* EXERCISE DESCRIPTION *
Repeat the passage of the Primrose and West text starting at "Primrose and West, also" and ending at "actors and actresses.", and swap "troupe" for "ensemble" throughout.

* TEXT PROVIDED *
^^^^^^^^^^^^^^^^

Primrose and West, also known as Primrose and West's Minstrels, was an American blackface minstrel song-and-dance troupe made up of partners George Primrose and William H. "Billy" West. They later went into the business of minstrel troupe ownership with a refined, high-class approach that signaled the final stage in the development of minstrelsy as a distinct form of entertainment.

==History==
In 1877, Primrose and West were playing with a minstrel troupe owned by J. H. Haverly. That year, they both quit when their demands for more pay were not met. They formed their own company, which largely copied Haverly's United Mastodon Minstrels with its elaborate sets and visual spectacle. The troupe proved so successful that in 1879, The Clipper gave them a front-page story, treatment normally reserved for famous actors and actresses.

In 1881, the pair became familiar with Sam Hague's British Minstrels, then on a U.S. tour. Primrose and West adopted Hague's techniques of ultra-refinement: Ballet and high-class music played by a large orchestra replaced low comedy and African American-themed song and dance as the main focus, and sets and costumes came to mimic fancy European powdered wigs and eveningwear. Only the (sometimes) blackfaced endmen kept the new troupe from severing its ties to minstrelsy completely. George Thatcher, one of the troupe members who became a partner of Thatcher, Primrose & West (and later had his own troupe), explained later that "We were looking for novelty, and for a change tried white minstrelsy." When Milt Barlow left the troupe in 1882, Primrose and West did away with plantation and blackface material completely. In its place, audiences witnessed such upper-class pursuits as fox hunting, lawn tennis, and yacht racing. Primrose and West had a hit, and they came to be called "The Millionaires of Minstrelsy".

^^^^^^^^^^^^^^^^

* ENTRIES SHOWN *

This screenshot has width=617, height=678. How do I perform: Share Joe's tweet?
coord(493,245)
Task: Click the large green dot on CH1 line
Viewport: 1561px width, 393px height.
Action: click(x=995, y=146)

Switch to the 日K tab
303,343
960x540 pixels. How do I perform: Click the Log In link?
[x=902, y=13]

^^^^^^^^^^^^^^^^

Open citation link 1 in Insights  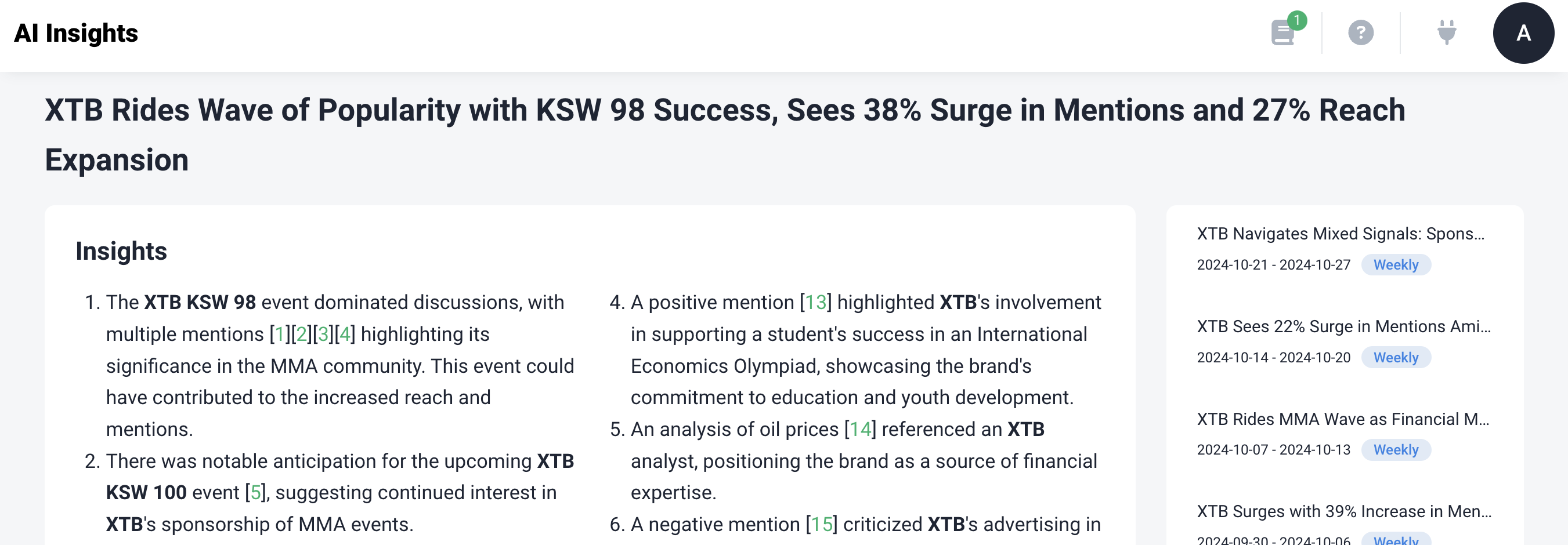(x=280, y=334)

^^^^^^^^^^^^^^^^

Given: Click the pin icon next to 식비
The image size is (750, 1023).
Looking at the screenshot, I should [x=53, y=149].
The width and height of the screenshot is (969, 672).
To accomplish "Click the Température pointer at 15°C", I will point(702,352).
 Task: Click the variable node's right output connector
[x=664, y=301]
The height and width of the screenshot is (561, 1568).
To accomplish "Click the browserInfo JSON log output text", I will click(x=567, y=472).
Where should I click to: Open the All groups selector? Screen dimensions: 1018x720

^^^^^^^^^^^^^^^^

* REPLY TO THE EXERCISE *
Primrose and West, also known as Primrose and West's Minstrels, was an American blackface minstrel song-and-dance ensemble made up of partners George Primrose and William H. "Billy" West. They later went into the business of minstrel ensemble ownership with a refined, high-class approach that signaled the final stage in the development of minstrelsy as a distinct form of entertainment.

==History==
In 1877, Primrose and West were playing with a minstrel ensemble owned by J. H. Haverly. That year, they both quit when their demands for more pay were not met. They formed their own company, which largely copied Haverly's United Mastodon Minstrels with its elaborate sets and visual spectacle. The ensemble proved so successful that in 1879, The Clipper gave them a front-page story, treatment normally reserved for famous actors and actresses.